The following circuit is commonly called a quadrature oscillator or a sine - cosine oscillator and may be built using almost any op-amp with reasonably high output current. An LM358 actually worked in this circuit, but only barely! A better choice would be an LM833 or any one of many higher current op-amps.

The two transistors generate Vcc/2 so that the current in the windings will reverse when the op-amps go high and low. They are not needed if a dual polarity power supply is used. Simply ground the windings that go to the emitters. A motor rated at 16.8 volts and 280 mA consumed only 30mA in the above circuit when unloaded. Try whatever stepper motor is available and adjust the power supply voltage for proper operation. Don't expect to get much torque from this circuit! For more drive capability connect two transistors to the op-amp outputs in the same manner as the Vcc/2 circuit above. Leave out the resistors and simply connect the two bases to the op-amp output. The two emitters connect together and to the motor winding.

The above circuit is all that is needed for many applications but the following circuit has a bit more flexibility.

In this circuit the 74HC74 directly drives the stepper motor for low power applications. The two flip-flops are alternately clocked to give the desired "follow-the-leader" pulse train. The 16.8 volt motor (1.8 degree step size) described above draws only 20 mA in this circuit and a tiny 15 degree step size, 12 volt motor only draws 30 mA. The unused inverters are wired to form a slow pulse generator which may be used to randomly change the direction of rotation. Actually, the change of direction will often synchronize with the spin oscillator giving a back-and-forth action unless the oscillator frequency is just right. This change of direction will add interest to moving displays.

The circuit generates four control signals and adding circuitry for high power operation is fairly easy. If a center-tapped motor is used then the following connection will work:

You will need one of these circuits for each motor winding. If the motor doesn't have a center-tap then try the circuit below. The values are only representative and may vary depending upon the motor and transistor gain. No provisions are shown to protect against inductive kickback but small motors don't seem to generate much. However, some care may be required if larger motors and higher currents are used. Consider adding diodes from each motor winding to Vcc (the cathode goes to Vcc). Also, the 2N440Xs are only good for a few hundred milliamps so choose heftier transistors and use lower value resistors if higher motor currents are expected.

The flip-flop shown is an HC device and its power supply should be limited to 5 or 6 volts but the flip-flop could be a 4000 series device if driver transistors are added. The 4000 series devices cannot supply much current but they will run on +15 volts. Increase the resistors to 10k and use darlington transistors (or mosfets such as the VN10KM) in place of the NPNs shown.
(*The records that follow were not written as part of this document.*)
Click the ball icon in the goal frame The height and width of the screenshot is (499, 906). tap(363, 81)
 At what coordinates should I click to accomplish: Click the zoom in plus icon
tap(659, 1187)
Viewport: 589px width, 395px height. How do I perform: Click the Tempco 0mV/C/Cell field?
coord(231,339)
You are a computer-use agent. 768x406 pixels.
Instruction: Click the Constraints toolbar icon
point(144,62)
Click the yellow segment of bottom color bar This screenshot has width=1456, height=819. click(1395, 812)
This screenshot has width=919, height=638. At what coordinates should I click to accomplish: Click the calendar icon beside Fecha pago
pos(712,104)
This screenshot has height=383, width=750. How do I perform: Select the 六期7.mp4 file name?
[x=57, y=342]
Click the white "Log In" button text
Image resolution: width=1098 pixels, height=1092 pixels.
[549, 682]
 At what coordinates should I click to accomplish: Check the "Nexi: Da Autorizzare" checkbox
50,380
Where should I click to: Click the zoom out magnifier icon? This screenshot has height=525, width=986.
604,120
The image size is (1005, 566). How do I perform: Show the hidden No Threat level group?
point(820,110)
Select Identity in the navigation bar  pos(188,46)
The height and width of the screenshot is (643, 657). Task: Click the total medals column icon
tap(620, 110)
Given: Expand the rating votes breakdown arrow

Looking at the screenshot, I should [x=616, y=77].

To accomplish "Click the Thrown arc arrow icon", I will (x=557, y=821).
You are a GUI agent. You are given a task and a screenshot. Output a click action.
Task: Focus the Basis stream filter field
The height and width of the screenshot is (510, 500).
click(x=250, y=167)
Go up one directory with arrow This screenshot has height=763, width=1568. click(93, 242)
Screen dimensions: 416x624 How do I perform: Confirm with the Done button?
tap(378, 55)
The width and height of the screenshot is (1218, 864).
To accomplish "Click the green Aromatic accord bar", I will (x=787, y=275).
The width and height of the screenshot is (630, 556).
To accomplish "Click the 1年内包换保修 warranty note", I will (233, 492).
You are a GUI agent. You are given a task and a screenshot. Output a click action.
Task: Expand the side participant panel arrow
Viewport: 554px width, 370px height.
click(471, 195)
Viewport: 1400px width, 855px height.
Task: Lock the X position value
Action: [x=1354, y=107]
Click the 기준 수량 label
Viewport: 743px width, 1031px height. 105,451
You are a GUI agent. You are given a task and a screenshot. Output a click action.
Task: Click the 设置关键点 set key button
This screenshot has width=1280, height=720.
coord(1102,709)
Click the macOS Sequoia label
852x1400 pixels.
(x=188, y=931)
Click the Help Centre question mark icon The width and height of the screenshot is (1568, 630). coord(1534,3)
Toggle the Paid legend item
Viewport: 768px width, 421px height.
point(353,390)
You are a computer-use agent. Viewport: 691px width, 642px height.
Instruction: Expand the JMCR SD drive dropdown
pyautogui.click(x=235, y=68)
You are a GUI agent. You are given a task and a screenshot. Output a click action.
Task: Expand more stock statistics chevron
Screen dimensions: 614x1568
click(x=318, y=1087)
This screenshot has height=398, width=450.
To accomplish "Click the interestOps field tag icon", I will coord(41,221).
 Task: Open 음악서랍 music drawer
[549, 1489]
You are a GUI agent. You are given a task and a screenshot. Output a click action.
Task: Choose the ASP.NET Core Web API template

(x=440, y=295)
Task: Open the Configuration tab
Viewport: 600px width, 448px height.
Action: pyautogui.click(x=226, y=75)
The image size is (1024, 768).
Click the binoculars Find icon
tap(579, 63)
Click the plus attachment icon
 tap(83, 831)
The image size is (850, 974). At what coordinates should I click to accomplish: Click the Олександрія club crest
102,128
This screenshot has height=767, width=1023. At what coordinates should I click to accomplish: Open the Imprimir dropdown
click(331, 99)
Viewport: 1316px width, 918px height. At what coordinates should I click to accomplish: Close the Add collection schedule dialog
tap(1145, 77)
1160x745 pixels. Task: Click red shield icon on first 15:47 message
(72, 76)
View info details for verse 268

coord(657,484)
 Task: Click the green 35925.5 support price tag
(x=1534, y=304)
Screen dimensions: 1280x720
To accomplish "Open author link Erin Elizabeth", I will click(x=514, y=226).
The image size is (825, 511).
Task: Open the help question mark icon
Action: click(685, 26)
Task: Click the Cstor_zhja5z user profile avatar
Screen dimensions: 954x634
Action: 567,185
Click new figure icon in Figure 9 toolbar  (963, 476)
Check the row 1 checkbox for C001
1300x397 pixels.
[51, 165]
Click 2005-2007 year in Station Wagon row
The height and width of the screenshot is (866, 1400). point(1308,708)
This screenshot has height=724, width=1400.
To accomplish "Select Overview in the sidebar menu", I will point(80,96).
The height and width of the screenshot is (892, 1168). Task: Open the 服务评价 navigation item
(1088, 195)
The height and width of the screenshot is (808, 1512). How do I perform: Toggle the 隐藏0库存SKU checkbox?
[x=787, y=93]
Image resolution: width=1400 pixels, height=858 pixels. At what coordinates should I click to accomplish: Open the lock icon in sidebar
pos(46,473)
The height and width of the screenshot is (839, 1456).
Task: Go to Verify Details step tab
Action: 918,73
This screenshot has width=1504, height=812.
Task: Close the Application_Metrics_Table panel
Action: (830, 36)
 Here is a note sent in by Garin : I appreciate your experimenters internet home site for new electronics nuts.  A good source of a ready made "robot" stepper motor system is an old dot matrix computer printer.  Not only does it contain several motors, but it also has in it the electronics to drive them which can be interfaced to your control computer via the parallel port. Old manuals list control codes which can be translated into your application much faster and cheaper than designing your own system. In fact with the advent of color inkjet printers, many old dot matrix PC computer printer can be had for free. Hopefully this note will be of help.